A couple thoughts there. First, this is always a potential problem. There’s an example in that post where a set of automated test cases still misses out on catching an edge case. A test suite doesn’t define the complete behavior of an application either (underspecification), and you can also assert on incorrect behavior (misspecification). Whatever you use as the source of truth, there’s nothing (other than you) that can be sure that it’s correct.
The argument for model-based testing is that avoiding misspecification becomes easier because the model is so much smaller and simpler than the implementation. It’s much easier to check properties / invariants on a model, where that might not be feasible at the implementation level. If the model is executable, you can write simple example-based tests on the model as well, but those are still easier than unit testing a full application. Also, certain operations become trivial (like basic CRUD stuff), so they may really be obvious just by looking at them.
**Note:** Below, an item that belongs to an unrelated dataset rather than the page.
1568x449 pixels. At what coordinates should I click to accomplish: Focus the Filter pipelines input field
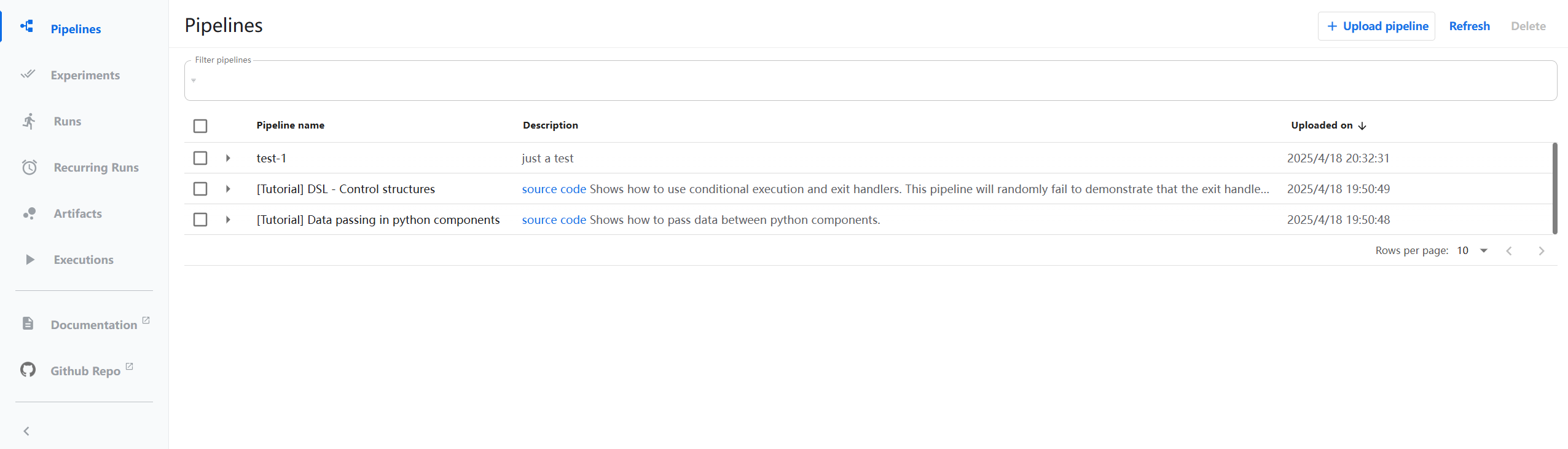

For 2., yea I think you’re understanding that right. To get a little philosophical, I think a model is more than that, which I wrote more about in Refinement. I think a model is actually the essence of the behavior that you want to build a lot of times, and boiling an application down to that essence has other benefits than just testing. Imagine the scenario where someone outside of the Engineering department asks you a detailed question about how the logic works for a particular part of the app. Instead of tracing through thousands of lines of client-side networking code, caching layers, database queries, DTOs, etc., you can consult a simple model to answer that question.
So the model actually also serves as a manageable blueprint and overview of your application, and tests can be derived from that.
Thanks, this makes sense. For some reason specifying the model this way doesn’t seem right to me for no reason I can articulate. I certainly don’t have a way that I think would be better either.
That said, maybe this is perfect. You get to have all the same types, and if you’re in a language that can integrate other forms of constraints, you can put those in your model too.
Writing a model like this in the same language as your implementation (or in this case, just in the same language as the client) is definitely a strange approach. I have definitely seen others do it, but what re-sparked my interest in it is that Amazon recently wrote a paper about using this approach for a component inside of S3.
I’d say most people that actually do model-based testing use some kind of state machine language for their model, which has some formal semantics. This suffers from the verification gap though - you have to figure out how to connect your model to the actual implementation. So you definitely lose out on the purity and logical soundness of the model by writing it in TS for example, but it was honestly very convenient and led to a very simple developer workflow.